Barings moves to buy Korean asset manager

The firm agrees to acquire SEI Asset Korea to fast-track its expansion in the country. It will look to ramp up distribution of domestic and global products.
Barings moves to buy Korean asset manager

UK-based Baring Asset Management has signed an in-principle agreement to acquire SEI Asset Korea, with the deal expected to go through by the end of this year, pending regulatory approval.

The Korean house has $6.3 billion in AUM and 47 staff, of whom 23 are investment professionals. Its management structure will be kept intact and the firm will be merged into Barings Korea Ltd, which the UK manager established over two years ago and has just two staff.

Once completed, Barings’ Korea office will be run by Thae Surn Khwarg, current chief executive of SEI Asset Korea.

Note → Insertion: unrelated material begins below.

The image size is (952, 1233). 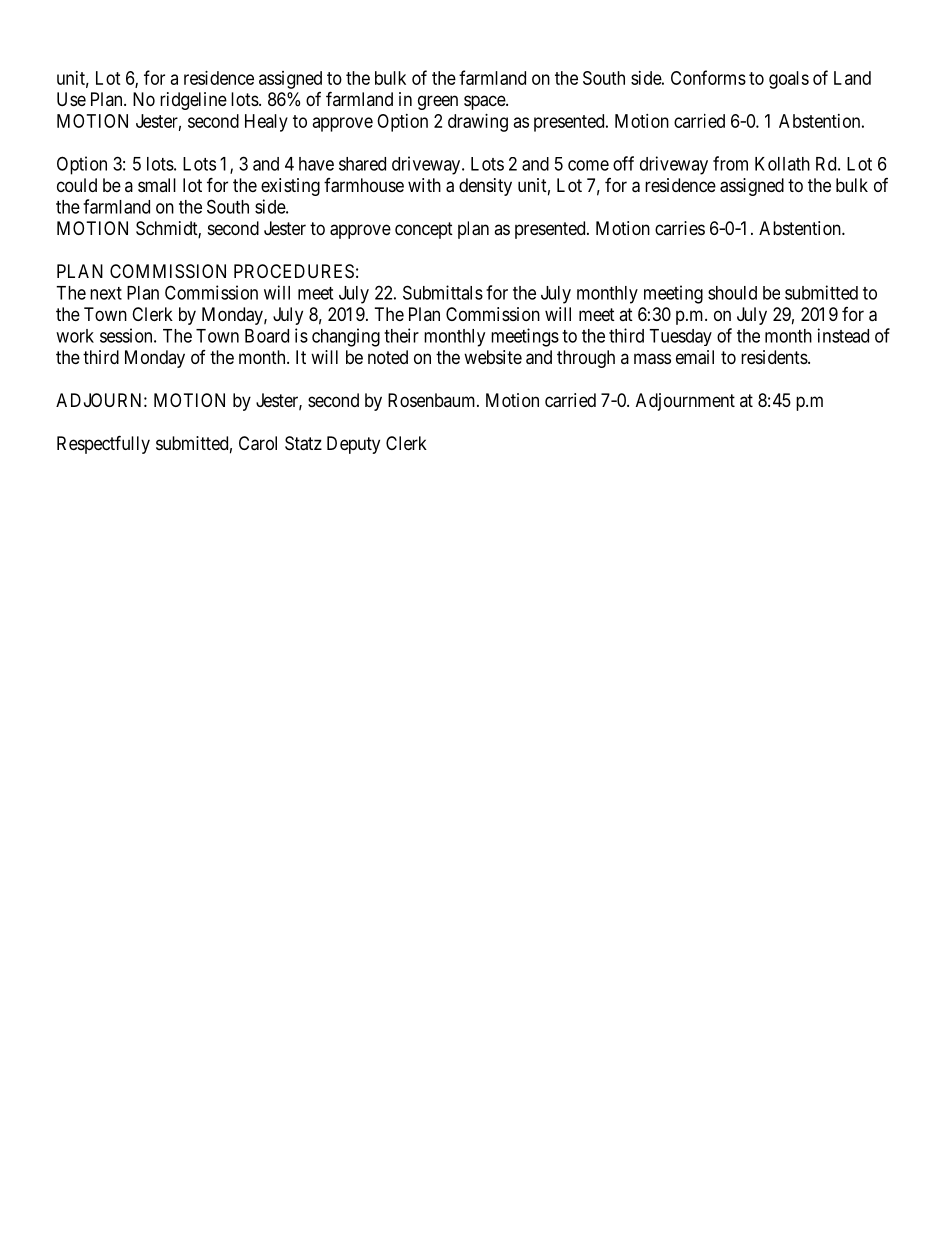 What do you see at coordinates (695, 357) in the image?
I see `email` at bounding box center [695, 357].
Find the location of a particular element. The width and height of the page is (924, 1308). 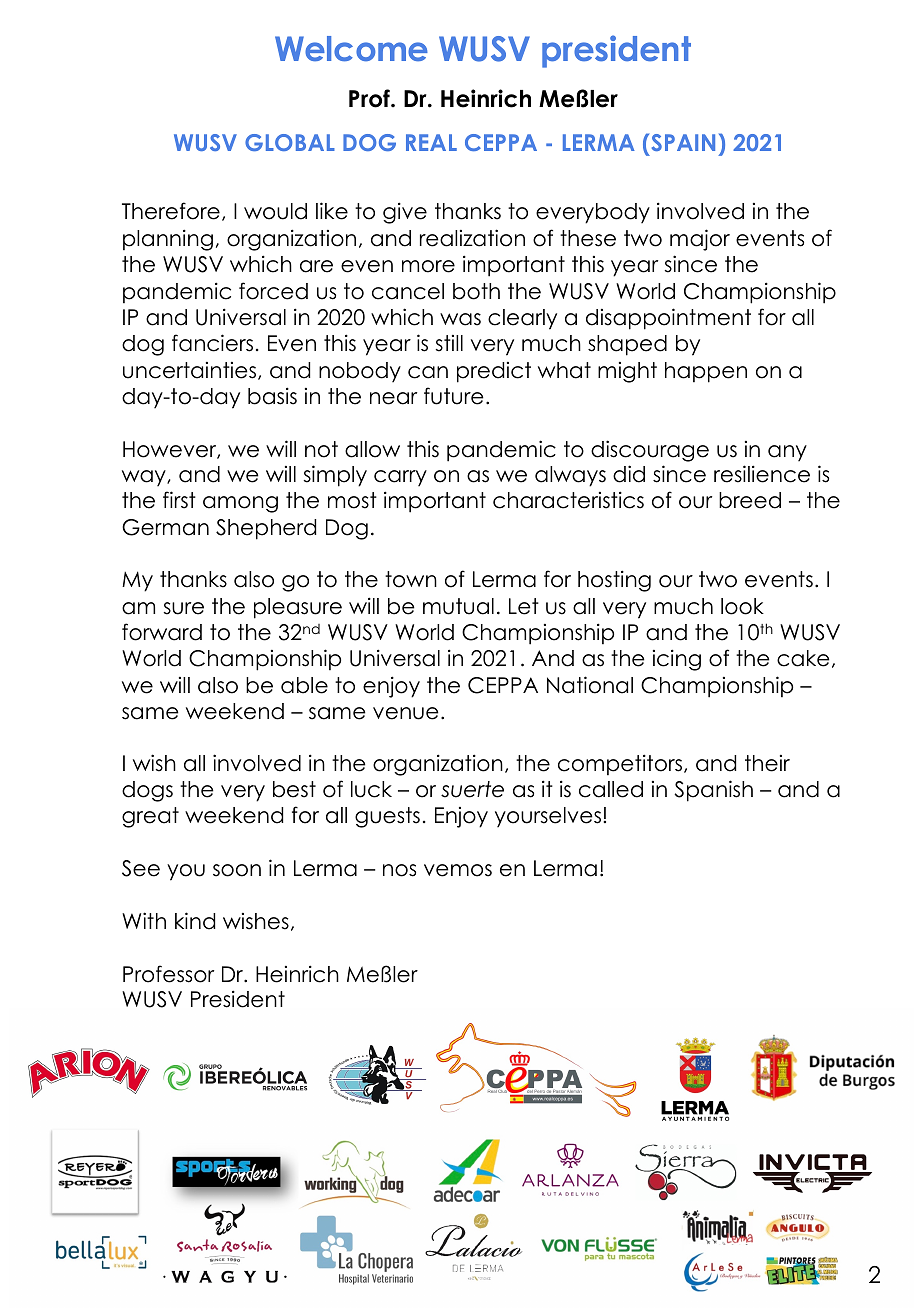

This transaction will add materially to Barings’ AUM in Asia, which prior to this announcement stood at around $11 billion out of a global asset base of $47 billion. It has 505 staff in total.

Ian Pascal, London-based head of marketing and communications at Barings, tells AsianInvestor: “The transaction was an opportunity to make a step-change in terms of our distribution in Korea.

“SEI AK has licences to distribute institutional and retail products there, and we will look to bring our international products and investment skills to distribute more widely in the country. We believe we can help grow this business more rapidly.”

SEI AK has a range of equity and fixed income products at the core of its domestic offering, and these will be rebranded once the transaction is completed.

Barings does have a UK-domiciled Korea unit trust with a feeder fund for the international market run out of Hong Kong and registered globally. Pascal estimates the strategy has $350 million.

Financial details of the transaction remain undisclosed, and he declines to be drawn on whether Barings was in discussions with parties other than SEI AK about a potential acquisition.

However, he says Barings chose acquisition as the fastest way to accelerate its expansion plans in Korea, a market that he notes is the third largest for asset management services in the region.

Pascal points to growing appetite for global risk assets from a long-term perspective in Korea as a diversification from the domestic market, and sees Barings’ high-yield global bond product as one distribution option.

“Korea is a large asset management market and it is growing rapidly,” he adds. “We believe it will continue to do so in the long term, so it makes sound sense to expand our presence there.”

Barings also has an Asian presence in Japan, Hong Kong and Taiwan, but Pascal indicates that the firm has no further acquisition plans at present.

SEI AK is the 19th largest firm out of 82 asset managers registered in Korea, according to a Barings statement. It was founded in 1988 as Tong Yang Investment Advisory and merged with Asset Korea in 1997.